───── RECORDS SUPPLIED
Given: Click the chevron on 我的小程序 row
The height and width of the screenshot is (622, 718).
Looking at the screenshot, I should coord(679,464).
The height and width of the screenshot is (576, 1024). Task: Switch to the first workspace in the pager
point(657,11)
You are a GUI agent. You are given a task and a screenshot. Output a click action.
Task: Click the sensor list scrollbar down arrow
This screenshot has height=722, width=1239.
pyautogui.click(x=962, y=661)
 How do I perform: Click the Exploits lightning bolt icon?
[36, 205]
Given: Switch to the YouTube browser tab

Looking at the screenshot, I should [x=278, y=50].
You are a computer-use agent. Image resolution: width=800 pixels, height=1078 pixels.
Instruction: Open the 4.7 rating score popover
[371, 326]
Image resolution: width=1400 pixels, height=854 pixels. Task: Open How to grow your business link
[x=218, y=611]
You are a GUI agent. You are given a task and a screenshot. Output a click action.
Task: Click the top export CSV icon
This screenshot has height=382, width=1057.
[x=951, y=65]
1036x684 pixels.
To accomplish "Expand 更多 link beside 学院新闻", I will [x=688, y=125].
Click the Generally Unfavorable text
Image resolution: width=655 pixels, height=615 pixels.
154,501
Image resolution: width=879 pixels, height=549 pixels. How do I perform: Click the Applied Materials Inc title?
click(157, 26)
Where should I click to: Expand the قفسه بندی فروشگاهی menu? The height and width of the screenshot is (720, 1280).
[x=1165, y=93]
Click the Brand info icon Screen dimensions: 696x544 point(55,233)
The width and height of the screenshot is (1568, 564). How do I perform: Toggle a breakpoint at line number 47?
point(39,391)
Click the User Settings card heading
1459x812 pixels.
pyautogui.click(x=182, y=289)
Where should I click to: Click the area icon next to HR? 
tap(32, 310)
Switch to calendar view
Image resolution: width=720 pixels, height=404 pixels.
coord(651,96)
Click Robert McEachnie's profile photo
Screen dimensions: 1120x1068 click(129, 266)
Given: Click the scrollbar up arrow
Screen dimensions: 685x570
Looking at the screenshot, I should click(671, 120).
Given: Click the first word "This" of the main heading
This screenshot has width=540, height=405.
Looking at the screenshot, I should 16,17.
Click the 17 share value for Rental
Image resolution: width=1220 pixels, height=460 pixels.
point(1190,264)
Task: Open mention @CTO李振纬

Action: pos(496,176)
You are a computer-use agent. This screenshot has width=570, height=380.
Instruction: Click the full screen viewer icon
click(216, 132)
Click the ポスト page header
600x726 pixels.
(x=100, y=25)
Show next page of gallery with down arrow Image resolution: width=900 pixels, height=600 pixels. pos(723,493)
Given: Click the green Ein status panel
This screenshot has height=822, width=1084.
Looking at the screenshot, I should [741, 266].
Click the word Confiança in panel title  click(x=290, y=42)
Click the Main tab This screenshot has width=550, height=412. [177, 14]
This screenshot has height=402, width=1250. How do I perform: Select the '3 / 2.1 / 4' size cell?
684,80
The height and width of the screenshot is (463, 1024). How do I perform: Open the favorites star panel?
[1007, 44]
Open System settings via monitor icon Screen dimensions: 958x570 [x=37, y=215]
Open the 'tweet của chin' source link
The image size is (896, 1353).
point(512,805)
──────────
TASK ITEM: In full and word for word, reproduce the data above.

EXERCISE OUTPUT:
Given: Click the chevron on 我的小程序 row
The height and width of the screenshot is (622, 718).
Looking at the screenshot, I should coord(679,464).
The height and width of the screenshot is (576, 1024). Task: Switch to the first workspace in the pager
point(657,11)
You are a GUI agent. You are given a task and a screenshot. Output a click action.
Task: Click the sensor list scrollbar down arrow
This screenshot has height=722, width=1239.
pyautogui.click(x=962, y=661)
 How do I perform: Click the Exploits lightning bolt icon?
[36, 205]
Given: Switch to the YouTube browser tab

Looking at the screenshot, I should [x=278, y=50].
You are a computer-use agent. Image resolution: width=800 pixels, height=1078 pixels.
Instruction: Open the 4.7 rating score popover
[371, 326]
Image resolution: width=1400 pixels, height=854 pixels. Task: Open How to grow your business link
[x=218, y=611]
You are a GUI agent. You are given a task and a screenshot. Output a click action.
Task: Click the top export CSV icon
This screenshot has height=382, width=1057.
[x=951, y=65]
1036x684 pixels.
To accomplish "Expand 更多 link beside 学院新闻", I will [x=688, y=125].
Click the Generally Unfavorable text
Image resolution: width=655 pixels, height=615 pixels.
154,501
Image resolution: width=879 pixels, height=549 pixels. How do I perform: Click the Applied Materials Inc title?
click(157, 26)
Where should I click to: Expand the قفسه بندی فروشگاهی menu? The height and width of the screenshot is (720, 1280).
[x=1165, y=93]
Click the Brand info icon Screen dimensions: 696x544 point(55,233)
The width and height of the screenshot is (1568, 564). How do I perform: Toggle a breakpoint at line number 47?
point(39,391)
Click the User Settings card heading
1459x812 pixels.
pyautogui.click(x=182, y=289)
Where should I click to: Click the area icon next to HR? 
tap(32, 310)
Switch to calendar view
Image resolution: width=720 pixels, height=404 pixels.
coord(651,96)
Click Robert McEachnie's profile photo
Screen dimensions: 1120x1068 click(129, 266)
Given: Click the scrollbar up arrow
Screen dimensions: 685x570
Looking at the screenshot, I should click(671, 120).
Given: Click the first word "This" of the main heading
This screenshot has width=540, height=405.
Looking at the screenshot, I should 16,17.
Click the 17 share value for Rental
Image resolution: width=1220 pixels, height=460 pixels.
point(1190,264)
Task: Open mention @CTO李振纬

Action: pos(496,176)
You are a computer-use agent. This screenshot has width=570, height=380.
Instruction: Click the full screen viewer icon
click(216, 132)
Click the ポスト page header
600x726 pixels.
(x=100, y=25)
Show next page of gallery with down arrow Image resolution: width=900 pixels, height=600 pixels. pos(723,493)
Given: Click the green Ein status panel
This screenshot has height=822, width=1084.
Looking at the screenshot, I should [741, 266].
Click the word Confiança in panel title  click(x=290, y=42)
Click the Main tab This screenshot has width=550, height=412. [177, 14]
This screenshot has height=402, width=1250. How do I perform: Select the '3 / 2.1 / 4' size cell?
684,80
The height and width of the screenshot is (463, 1024). How do I perform: Open the favorites star panel?
[1007, 44]
Open System settings via monitor icon Screen dimensions: 958x570 [x=37, y=215]
Open the 'tweet của chin' source link
The image size is (896, 1353).
point(512,805)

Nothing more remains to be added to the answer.